**Stored records:**
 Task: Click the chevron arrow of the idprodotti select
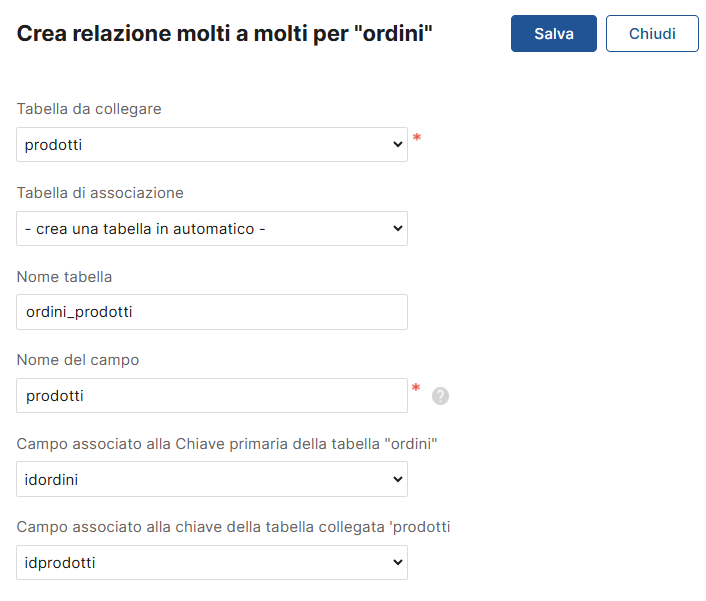pos(397,563)
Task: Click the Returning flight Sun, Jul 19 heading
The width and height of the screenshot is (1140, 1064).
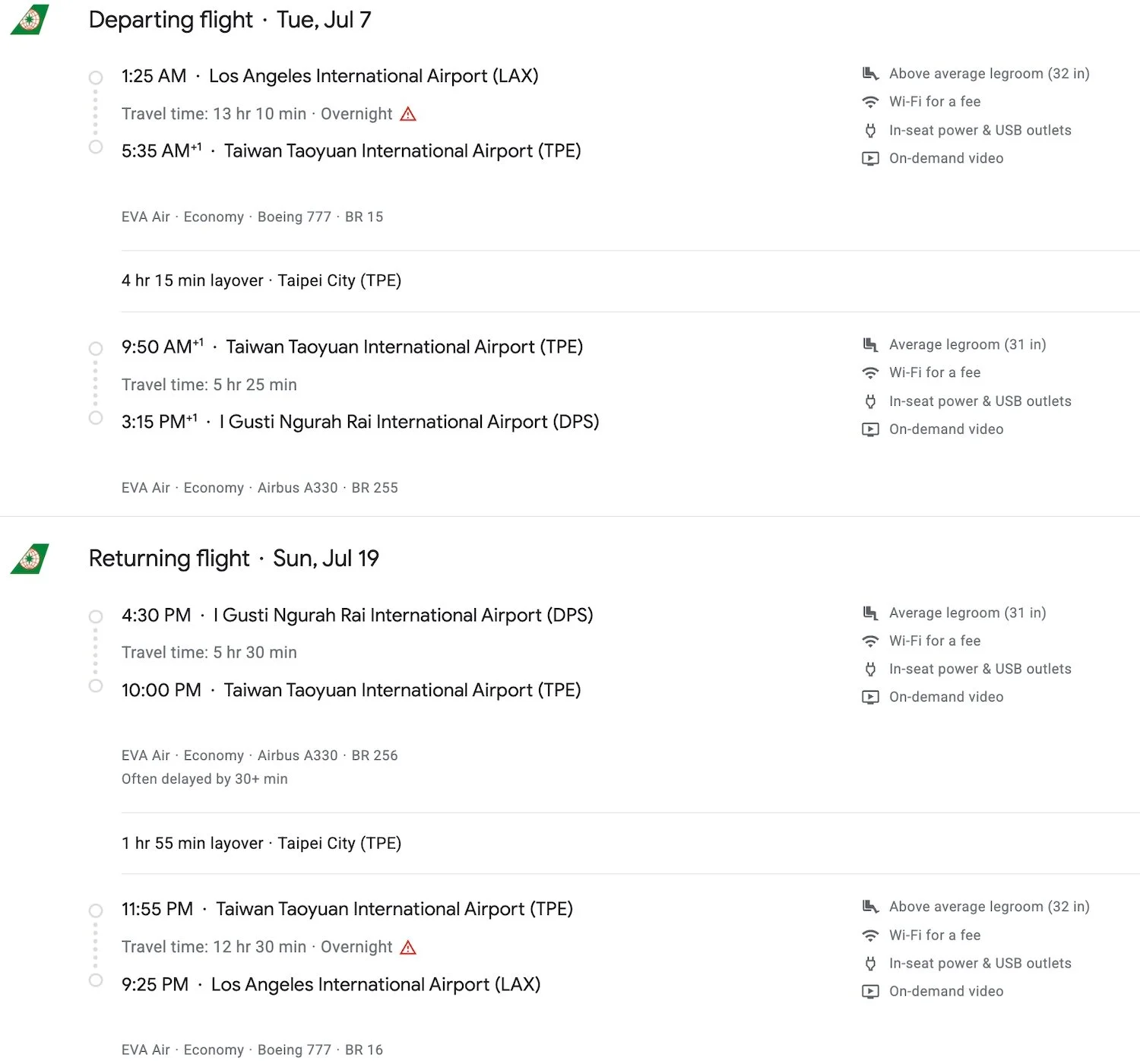Action: [234, 559]
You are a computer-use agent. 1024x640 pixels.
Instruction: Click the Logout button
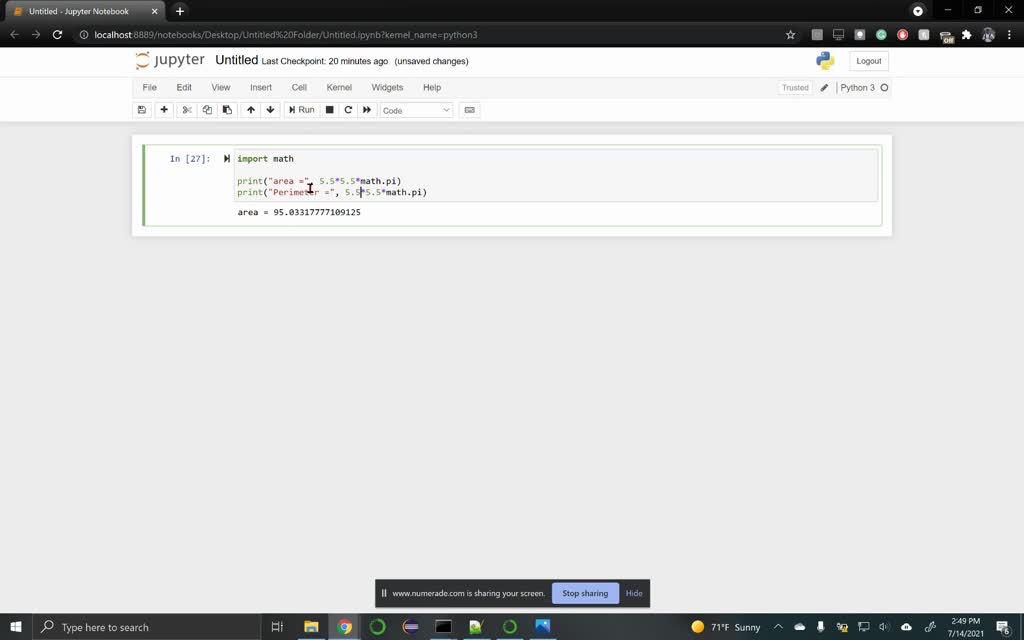(868, 60)
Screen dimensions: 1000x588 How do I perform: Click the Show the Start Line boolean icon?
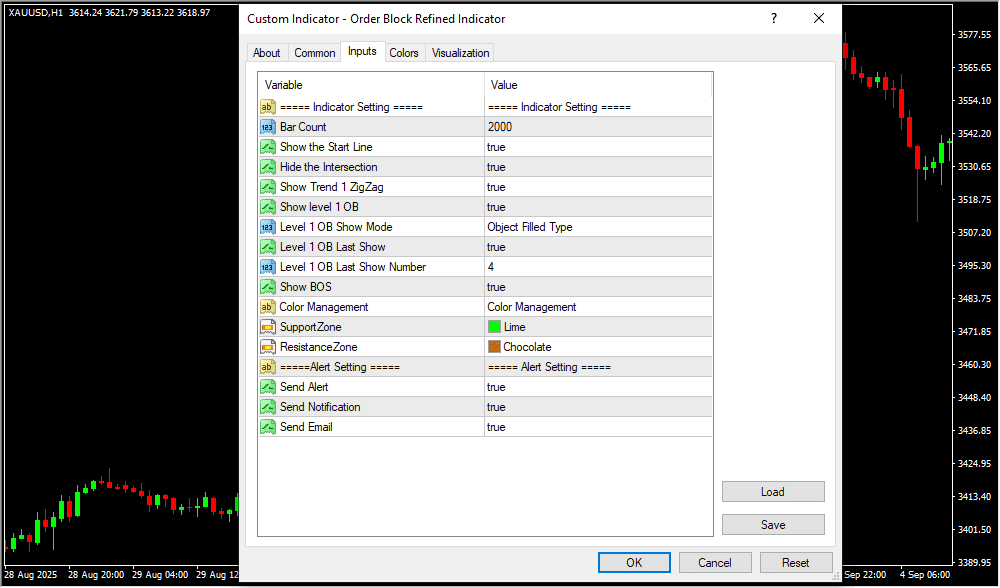(267, 147)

**What is needed:**
Output each entry shown above exactly as it stands, with all pictures removed.

**Exercise output:**
 Task: Click the chevron arrow of the idprodotti select
pos(397,563)
Task: Click the Returning flight Sun, Jul 19 heading
The width and height of the screenshot is (1140, 1064).
Action: [234, 559]
You are a computer-use agent. 1024x640 pixels.
Instruction: Click the Logout button
(868, 60)
Screen dimensions: 1000x588 How do I perform: Click the Show the Start Line boolean icon?
(267, 147)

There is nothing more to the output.